Este proyecto en colaboración con Miguel Ángel Aragonés se construyó en Acapulco con pocos recursos, materiales austeros y mano de obra de esa zona. La edificación trata de guardar la escala humana. En ocasiones estrecha, reducida, en diálogo o contraste con grandes alturas; rincones donde sólo caben dos personas, espacios muy íntimos que cubren y protegen a los huéspedes. En este hotel todo el tiempo cabe el asombro y no hay manera de no observar cada lugar, no hay forma de distraerse: áreas comunes, espacios privados, todos ellos creados para El Encanto. Es también un gran laberinto cuyas salidas se abren y rematan en el océano.
Es un juego donde todo fue creado para generar una continua pulsión por el mar; para hacer que quienes lo habiten, busquen y encuentren la salida, lleguen siempre a él con la mirada, la obra arquitectónica siempre es mejor cuando predomina la economía y se transmite el mayor contenido con el menor número de materiales. Decir más, con menos: nada más ecológico y sustentable que eso. La parte física es la medible y la parte subjetiva se ocupa de la parte espiritual, no tangible. Las dos tienen la misma relevancia y debe lograrse su sintonía.

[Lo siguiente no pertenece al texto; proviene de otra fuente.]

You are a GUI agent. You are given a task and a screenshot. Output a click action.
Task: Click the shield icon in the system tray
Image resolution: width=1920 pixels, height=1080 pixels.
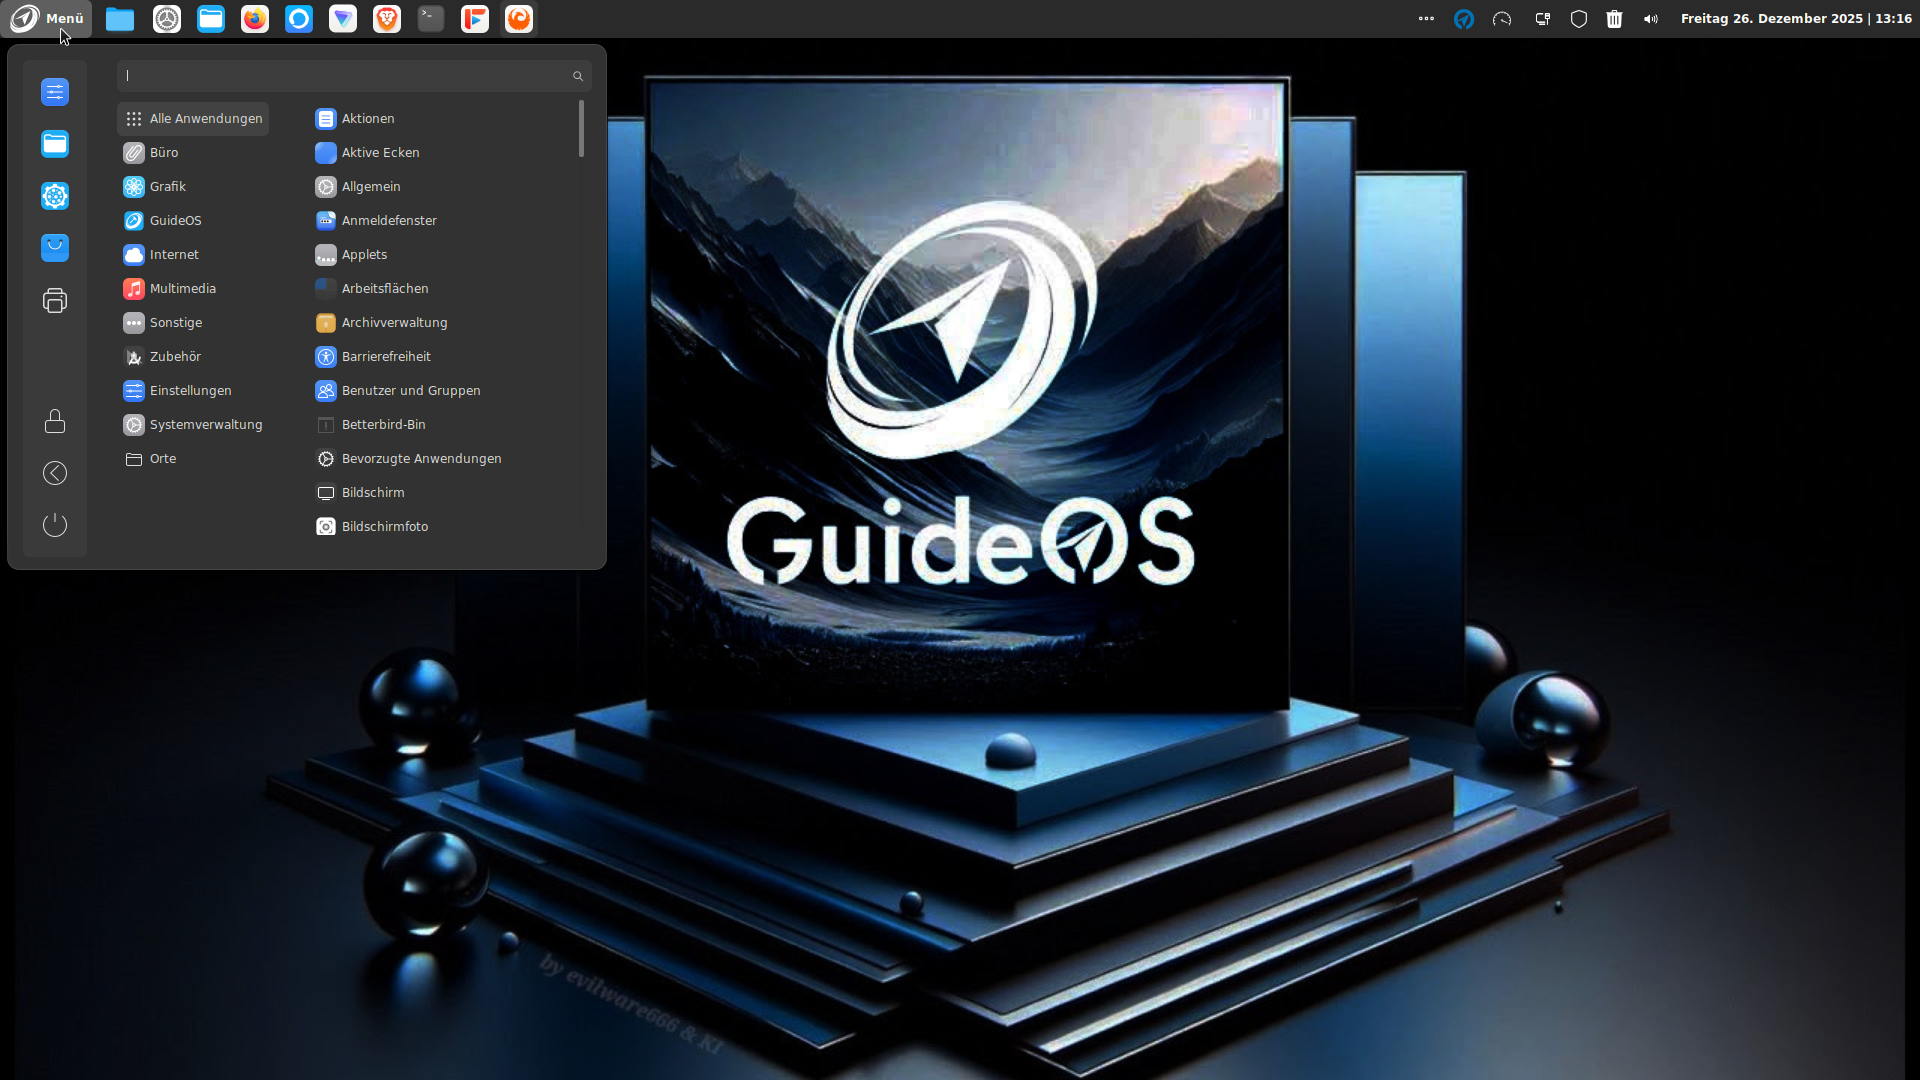click(x=1579, y=19)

Un arquitecto que sólo atiende a la parte emocional, vuelve su obra una especie de escultura, y esto tiene más que ver con un ejercicio plástico. Es muy tentador para cualquier arquitecto sentirse artista, pero más bien somos ese híbrido que tiene que aterrizar, tomar en cuenta los requerimientos específicos de quienes van a habitar el espacio que creamos; y con esto me refiero concretamente a necesidades espirituales, físicas y económicas. Sin esos valores, la arquitectura fácilmente se diluye. Eficiencia en el uso los materiales, aprovechamiento de todos los recursos, materiales pertinentes a una construcción, es la parte cuantificable, objetiva, que no puede perderse de vista, por más creativa o por más artística que quiera ser la arquitectura.